Le redoutable France, Myanmar 2017 – 107min.
Movie Rating
Le redoutable
Paris, 1967. Jean-Luc Godard, the most prominent filmmaker of his generation, is fascinated and carried away by the winds of revolution blowing through France. He has just filmed La chinoise, a movie about Mao Zedong and communism. He meets Anne Wiazemsky, 20 years his junior, and they become a couple. But La Chinoise is badly received by critics, and while the May 68 revolutions is upsetting his country, Godard goes through a deep crisis.
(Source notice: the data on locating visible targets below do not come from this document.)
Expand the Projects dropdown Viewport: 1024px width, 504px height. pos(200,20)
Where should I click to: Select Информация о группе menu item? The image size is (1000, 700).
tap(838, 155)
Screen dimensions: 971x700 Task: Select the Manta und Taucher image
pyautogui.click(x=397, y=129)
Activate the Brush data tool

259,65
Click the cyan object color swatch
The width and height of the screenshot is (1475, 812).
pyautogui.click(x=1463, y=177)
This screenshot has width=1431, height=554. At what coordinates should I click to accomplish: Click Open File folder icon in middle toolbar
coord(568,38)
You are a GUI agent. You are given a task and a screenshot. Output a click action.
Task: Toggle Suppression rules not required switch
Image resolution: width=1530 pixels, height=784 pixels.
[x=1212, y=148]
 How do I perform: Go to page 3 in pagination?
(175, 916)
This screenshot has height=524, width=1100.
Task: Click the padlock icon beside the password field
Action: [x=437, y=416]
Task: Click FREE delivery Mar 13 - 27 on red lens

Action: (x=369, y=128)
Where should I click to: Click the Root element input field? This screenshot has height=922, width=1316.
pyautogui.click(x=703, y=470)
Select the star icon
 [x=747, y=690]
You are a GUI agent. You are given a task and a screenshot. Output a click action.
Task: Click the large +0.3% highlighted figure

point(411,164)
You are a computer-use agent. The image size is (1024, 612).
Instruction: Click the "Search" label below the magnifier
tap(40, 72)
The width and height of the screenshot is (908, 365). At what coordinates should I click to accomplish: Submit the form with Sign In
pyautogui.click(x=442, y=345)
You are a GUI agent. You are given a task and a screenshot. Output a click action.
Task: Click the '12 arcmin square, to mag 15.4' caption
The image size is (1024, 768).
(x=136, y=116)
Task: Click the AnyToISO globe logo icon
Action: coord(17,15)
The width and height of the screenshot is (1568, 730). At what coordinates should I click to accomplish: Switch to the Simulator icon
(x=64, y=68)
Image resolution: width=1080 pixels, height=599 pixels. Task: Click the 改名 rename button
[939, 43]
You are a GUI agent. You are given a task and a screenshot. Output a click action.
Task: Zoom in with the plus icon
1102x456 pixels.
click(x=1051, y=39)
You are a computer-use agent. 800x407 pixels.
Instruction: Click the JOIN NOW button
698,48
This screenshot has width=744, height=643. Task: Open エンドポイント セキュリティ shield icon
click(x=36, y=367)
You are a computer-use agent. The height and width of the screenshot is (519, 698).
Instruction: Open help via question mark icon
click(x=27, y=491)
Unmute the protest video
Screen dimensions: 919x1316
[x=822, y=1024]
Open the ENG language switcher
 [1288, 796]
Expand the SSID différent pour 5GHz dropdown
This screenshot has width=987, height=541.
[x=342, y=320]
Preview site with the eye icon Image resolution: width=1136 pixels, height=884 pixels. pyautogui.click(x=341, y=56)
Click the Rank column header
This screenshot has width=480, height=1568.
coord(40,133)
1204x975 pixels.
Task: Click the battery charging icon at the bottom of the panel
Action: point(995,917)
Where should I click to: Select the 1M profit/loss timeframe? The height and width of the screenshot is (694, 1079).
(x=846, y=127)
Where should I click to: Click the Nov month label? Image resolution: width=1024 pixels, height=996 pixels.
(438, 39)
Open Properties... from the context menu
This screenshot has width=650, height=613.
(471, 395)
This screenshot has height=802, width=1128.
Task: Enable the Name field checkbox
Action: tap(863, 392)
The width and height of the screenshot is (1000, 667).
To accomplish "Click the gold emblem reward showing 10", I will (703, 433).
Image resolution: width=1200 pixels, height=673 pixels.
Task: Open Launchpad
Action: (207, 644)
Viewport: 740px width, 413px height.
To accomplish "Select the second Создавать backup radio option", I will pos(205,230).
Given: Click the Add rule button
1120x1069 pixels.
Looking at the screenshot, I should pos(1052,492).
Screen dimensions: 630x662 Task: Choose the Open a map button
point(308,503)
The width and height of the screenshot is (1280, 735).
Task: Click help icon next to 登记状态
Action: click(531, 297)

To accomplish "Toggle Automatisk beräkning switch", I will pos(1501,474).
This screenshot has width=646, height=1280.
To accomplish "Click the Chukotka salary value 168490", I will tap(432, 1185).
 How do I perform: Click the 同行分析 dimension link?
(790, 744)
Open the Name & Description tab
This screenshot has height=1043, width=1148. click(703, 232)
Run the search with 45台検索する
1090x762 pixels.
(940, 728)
Winner of an Oscar for best director and a phenomenal success with The Artist in 2011, Michel Hazanavicius suffered a severe failure with 2014’s The Search. Following that with a false biopic about Jean-Luc Godard is anything but an easy bet, and that's certainly why it's so great. Less interested in the idea of recounting the life of the great filmmaker than in filming his abnormal character with humor, lightness and derision, he composes an offbeat, atmospheric comedy. Using Godard's weapons (playing with colors, framing, voice-over, with a lot of nods to his films), Hazanavicius paints a double portrait: of the director of Contempt and Pierrot le fou; and of May 68, a revolutionary time. The parallel between the two is touching, disconcerting and tragic. Refusing to make a hagiography, he makes Godard an absurd character, alternately pathetic and hilarious, but desperately touching.